TO BE DONE: Copy the lines of the material below word for word, beginning with the line that contains "The height and width of the screenshot is (686, 1269)." and continuing through the line that contains "center [623, 14].", including both of those lines.

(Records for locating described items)
↓

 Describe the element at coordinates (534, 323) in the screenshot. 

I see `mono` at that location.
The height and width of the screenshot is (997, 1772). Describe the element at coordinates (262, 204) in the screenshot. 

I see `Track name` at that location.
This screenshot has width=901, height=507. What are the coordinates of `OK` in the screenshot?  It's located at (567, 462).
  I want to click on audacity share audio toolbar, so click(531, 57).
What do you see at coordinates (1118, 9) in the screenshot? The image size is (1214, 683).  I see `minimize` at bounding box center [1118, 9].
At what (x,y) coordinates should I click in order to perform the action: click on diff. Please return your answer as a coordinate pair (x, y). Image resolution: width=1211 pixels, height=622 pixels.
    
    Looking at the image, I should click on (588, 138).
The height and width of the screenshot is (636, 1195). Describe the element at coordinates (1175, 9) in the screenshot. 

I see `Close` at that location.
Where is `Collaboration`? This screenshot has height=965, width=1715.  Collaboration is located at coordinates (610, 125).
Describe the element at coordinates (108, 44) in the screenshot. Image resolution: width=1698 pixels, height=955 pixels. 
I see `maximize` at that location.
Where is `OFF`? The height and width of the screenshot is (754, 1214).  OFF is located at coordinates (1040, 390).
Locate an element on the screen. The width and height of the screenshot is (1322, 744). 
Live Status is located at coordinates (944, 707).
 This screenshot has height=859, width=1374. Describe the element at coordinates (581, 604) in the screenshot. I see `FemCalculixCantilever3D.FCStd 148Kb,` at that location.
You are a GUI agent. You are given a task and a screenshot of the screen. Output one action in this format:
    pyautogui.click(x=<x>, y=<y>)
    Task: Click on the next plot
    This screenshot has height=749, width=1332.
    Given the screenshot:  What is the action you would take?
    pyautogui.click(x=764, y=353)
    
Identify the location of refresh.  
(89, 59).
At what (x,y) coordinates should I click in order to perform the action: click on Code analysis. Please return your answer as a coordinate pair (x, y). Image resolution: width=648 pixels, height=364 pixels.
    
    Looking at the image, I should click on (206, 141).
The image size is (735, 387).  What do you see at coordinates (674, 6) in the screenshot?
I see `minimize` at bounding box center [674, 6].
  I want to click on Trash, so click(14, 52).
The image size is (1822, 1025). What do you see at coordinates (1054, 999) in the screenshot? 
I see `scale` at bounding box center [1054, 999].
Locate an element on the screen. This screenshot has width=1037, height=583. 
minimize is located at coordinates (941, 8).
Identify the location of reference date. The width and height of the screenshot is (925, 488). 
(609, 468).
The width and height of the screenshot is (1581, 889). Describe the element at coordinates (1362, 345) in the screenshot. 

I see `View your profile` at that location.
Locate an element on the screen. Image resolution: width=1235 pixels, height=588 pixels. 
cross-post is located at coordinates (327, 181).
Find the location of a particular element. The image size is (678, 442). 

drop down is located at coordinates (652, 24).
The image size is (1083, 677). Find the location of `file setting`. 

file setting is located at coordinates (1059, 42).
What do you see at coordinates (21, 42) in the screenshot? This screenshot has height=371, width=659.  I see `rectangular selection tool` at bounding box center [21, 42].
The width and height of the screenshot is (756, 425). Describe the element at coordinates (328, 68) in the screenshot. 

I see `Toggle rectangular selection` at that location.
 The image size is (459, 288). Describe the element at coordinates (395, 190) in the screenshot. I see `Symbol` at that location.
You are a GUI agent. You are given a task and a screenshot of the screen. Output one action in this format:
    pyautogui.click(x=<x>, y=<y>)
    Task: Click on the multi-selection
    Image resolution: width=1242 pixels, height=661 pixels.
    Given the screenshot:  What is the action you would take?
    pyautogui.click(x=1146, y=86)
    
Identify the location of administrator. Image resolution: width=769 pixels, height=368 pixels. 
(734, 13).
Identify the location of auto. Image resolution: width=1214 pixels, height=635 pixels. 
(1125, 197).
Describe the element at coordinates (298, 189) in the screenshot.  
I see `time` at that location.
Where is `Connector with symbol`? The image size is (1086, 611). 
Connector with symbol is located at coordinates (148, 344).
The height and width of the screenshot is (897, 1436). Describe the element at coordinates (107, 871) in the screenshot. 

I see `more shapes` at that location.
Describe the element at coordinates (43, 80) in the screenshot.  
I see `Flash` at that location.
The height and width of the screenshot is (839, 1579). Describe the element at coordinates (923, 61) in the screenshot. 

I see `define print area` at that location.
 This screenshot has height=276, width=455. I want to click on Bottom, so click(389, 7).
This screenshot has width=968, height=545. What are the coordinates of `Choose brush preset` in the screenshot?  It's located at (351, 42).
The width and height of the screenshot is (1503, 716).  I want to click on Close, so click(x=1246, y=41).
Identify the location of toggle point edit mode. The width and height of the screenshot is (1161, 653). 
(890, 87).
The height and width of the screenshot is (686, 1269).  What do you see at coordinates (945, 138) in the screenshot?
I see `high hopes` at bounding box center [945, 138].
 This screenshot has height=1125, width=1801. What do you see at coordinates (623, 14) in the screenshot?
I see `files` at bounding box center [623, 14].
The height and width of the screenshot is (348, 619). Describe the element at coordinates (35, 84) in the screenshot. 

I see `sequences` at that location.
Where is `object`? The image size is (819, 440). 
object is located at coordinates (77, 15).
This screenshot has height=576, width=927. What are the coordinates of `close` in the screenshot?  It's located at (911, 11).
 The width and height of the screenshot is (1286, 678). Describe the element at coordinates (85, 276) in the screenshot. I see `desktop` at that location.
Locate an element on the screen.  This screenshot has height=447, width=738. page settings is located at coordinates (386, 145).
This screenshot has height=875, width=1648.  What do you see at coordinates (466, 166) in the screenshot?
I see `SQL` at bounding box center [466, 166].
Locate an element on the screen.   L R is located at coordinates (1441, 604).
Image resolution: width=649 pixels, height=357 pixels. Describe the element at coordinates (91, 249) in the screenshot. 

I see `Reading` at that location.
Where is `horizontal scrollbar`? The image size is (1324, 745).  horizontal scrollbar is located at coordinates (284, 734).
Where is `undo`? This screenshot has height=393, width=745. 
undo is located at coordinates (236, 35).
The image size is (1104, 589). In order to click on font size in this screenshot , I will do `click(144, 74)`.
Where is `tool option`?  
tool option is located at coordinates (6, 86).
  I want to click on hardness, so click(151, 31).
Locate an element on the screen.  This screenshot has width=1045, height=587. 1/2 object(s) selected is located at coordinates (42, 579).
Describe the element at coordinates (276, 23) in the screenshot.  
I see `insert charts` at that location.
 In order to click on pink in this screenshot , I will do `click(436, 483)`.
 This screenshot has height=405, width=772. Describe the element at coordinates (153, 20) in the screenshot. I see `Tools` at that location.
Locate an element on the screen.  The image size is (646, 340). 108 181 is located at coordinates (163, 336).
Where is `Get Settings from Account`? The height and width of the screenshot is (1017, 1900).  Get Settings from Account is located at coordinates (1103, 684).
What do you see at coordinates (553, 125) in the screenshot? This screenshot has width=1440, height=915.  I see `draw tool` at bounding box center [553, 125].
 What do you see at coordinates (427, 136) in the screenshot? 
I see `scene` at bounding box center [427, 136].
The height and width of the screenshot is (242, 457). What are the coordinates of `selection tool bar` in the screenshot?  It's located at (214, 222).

↑

IN RESPONSE:
The height and width of the screenshot is (686, 1269).  What do you see at coordinates (945, 138) in the screenshot?
I see `high hopes` at bounding box center [945, 138].
 This screenshot has height=1125, width=1801. What do you see at coordinates (623, 14) in the screenshot?
I see `files` at bounding box center [623, 14].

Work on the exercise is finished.